First Week With the Raspberry Pi Pico - One Year After

This was first posted in my Portuguese blog in March 9, 2021. I was following the news of the Pi Pico from its announcement and bought a few boards as soon as they were available in Brazil. 

My precious!

What is the Pi Pico?

The Raspberry Pi Pico is a board with the RP2040 microcontroller (designed by the Raspberry Foundation), The RP2040 has the following characteristics:
  • 2 ARM M0+ cores, running at up to 133MHz
  • 264K of internal Ram (organized in four 64K blocks plus two 4K blocks)
  • Support for up to 16M of external Flash memory
  • DMA
  • 30 GPIO pins (4 used to connect the Flash memory)
  • 16 16-bit PWM channels
  • 12-bit ADC with five inputs (internal temperature sensor + four external inputs)
  • 2 UARTs, 2 SPIs, 2 I2C
  • USB 1.1 controller, with device and host support
  • 8 "PIO State Machines" (allows programming simple I/O operations that run independently of the ARM cores)
So it is a very powerful microcontroller, specially with the dual ARM core and the PIO - there is great expectation on their uses.

The Raspberry Pi Pico Board contains, besides the RP2040 itself:
  • 2M Flash memory
  • USB micro B connector (for power and communication)
  • 3 pin SWD port for debugging
  • One button (BOOTSEL)
  • A "buck-boost" regulator to generate the 3.3V used by the RP2040. This is normally powered by the USB, but it accepts voltages from 1.8V to 5.5V.
  • 12MHz oscillator, used by the RP2040 PLLs to generate all the clocks
  • One LED
Connections to the board are done through 40 pins arranged in DIP format:
  • 26 GPIO Pins; 3 can be used as input for the ADC, multiple options for connecting UART, SPI and I2C
  •  8 ground pins
  • 7 power and control pins

Source: Official Raspberry Pi Pico Datasheet

Does it Run Linux?

The Pi Pico is not a SBC (Single Board Computer), it is a microcontroller board. So, running Linux is not its objective.

This is way I have some reservations on the naming. People equate Raspberry Pi with SBCs. It also makes a little harder to search for information on the web (when um search for "Raspberry Pi Pico" you will also get results for "Raspeberry Pi").

Programming

In the announcement we got two official programming environments:
  • MicroPython: a Python interpreter that runs in the Pi Pico. It is the easy way to program. Setting up the environment, coding and running is really fast. Of course you pay for it in performance (but not much) and there are some limitations.
  • C/C++, with a official SDK (Software Development Kit). It take some work to set up the environment (but there are step by step guides. Creating a new project and writing the code is harder, but you get full control over the microcontroller
As Arduino is one of the partners developing boards with the RP2040, support by the Arduino IDE was expect "real soon now".

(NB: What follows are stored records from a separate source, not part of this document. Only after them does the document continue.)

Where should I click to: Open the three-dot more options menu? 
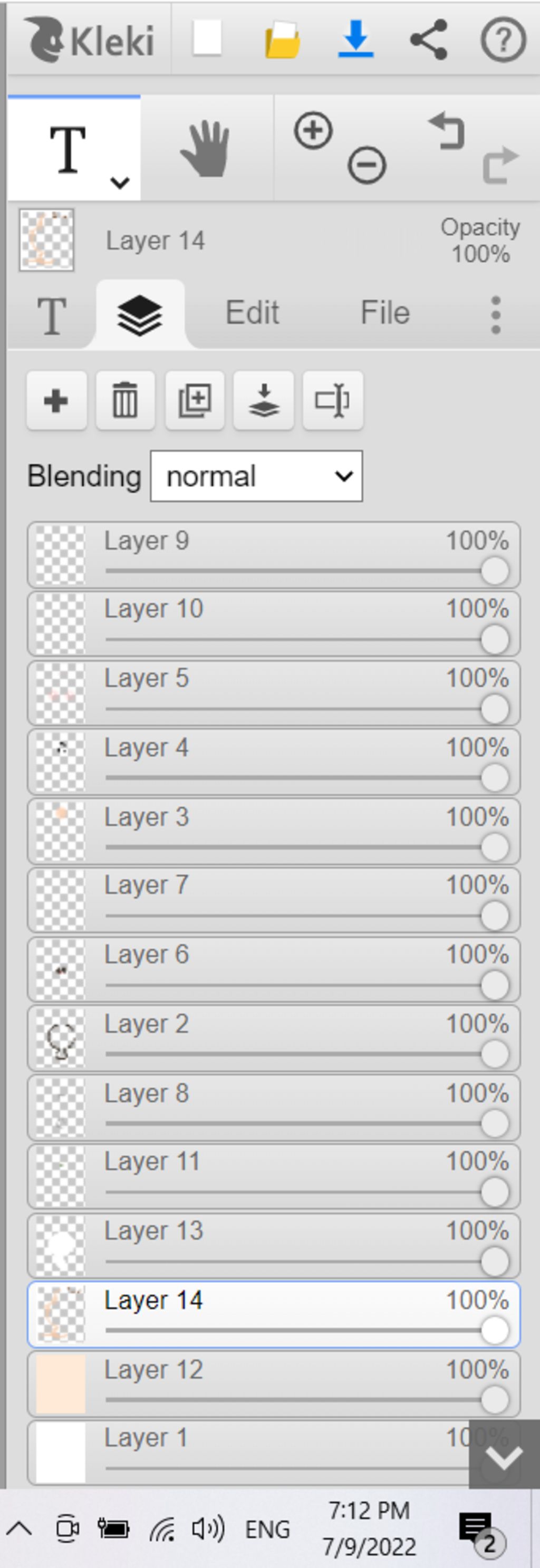pyautogui.click(x=496, y=315)
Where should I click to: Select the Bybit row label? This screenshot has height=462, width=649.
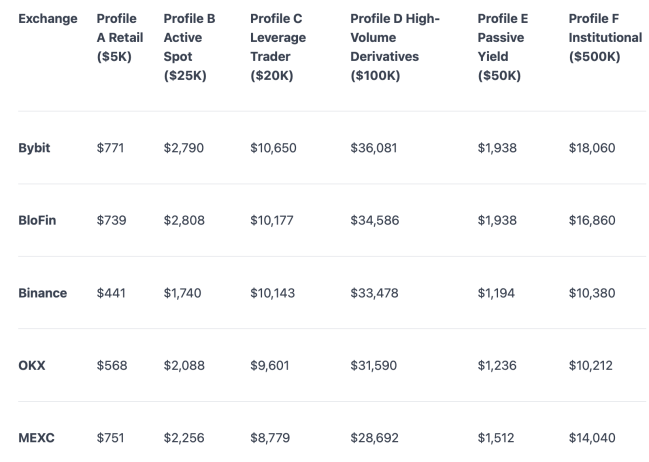[x=34, y=148]
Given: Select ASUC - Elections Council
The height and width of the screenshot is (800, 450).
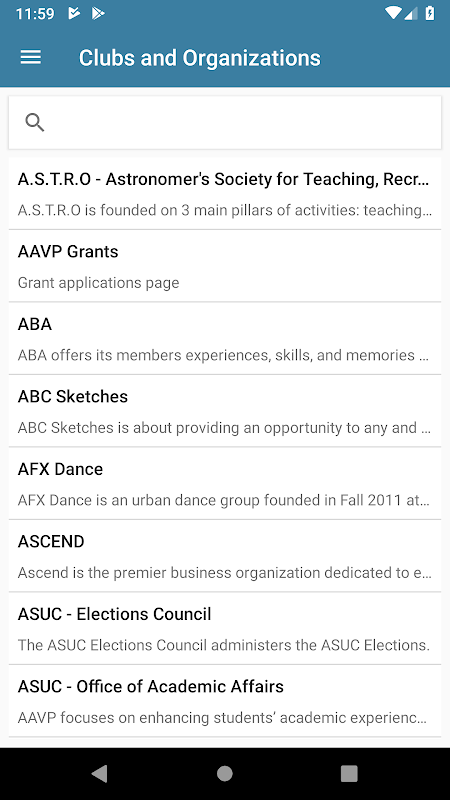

What Have I Done in the First Week?
  • Soldered headers to the board (the headers are not included with the board)
  • Soldered a reset button (a big omission in the Pi Pico)
  • Instaled the MicroPython and C/C++ programming environments
  • Blinked a LED (using MicroPython)

Looking at the Pi Pico and RP2040 One Year After

The Pico has been a success. Its launch was quickly followed by other boards with the RP2040 from Raspberry partners: Adafruit Sparkfun, Pimori and, a few months later, Arduino. Later the RP2040 chip was available for everybody and more boards have been coming.

People found a lot of interesting uses for the PIO. Video generation has been particularly popular.

We got both unofficial and official support for programming the Pico with the Arduino IDE. There is also support in Circuit Python. And BASIC, of course.

While mainstream Linux does not support the Pico, we got two Linux/POSIS flavored OS: Nuttx and Fuzzix.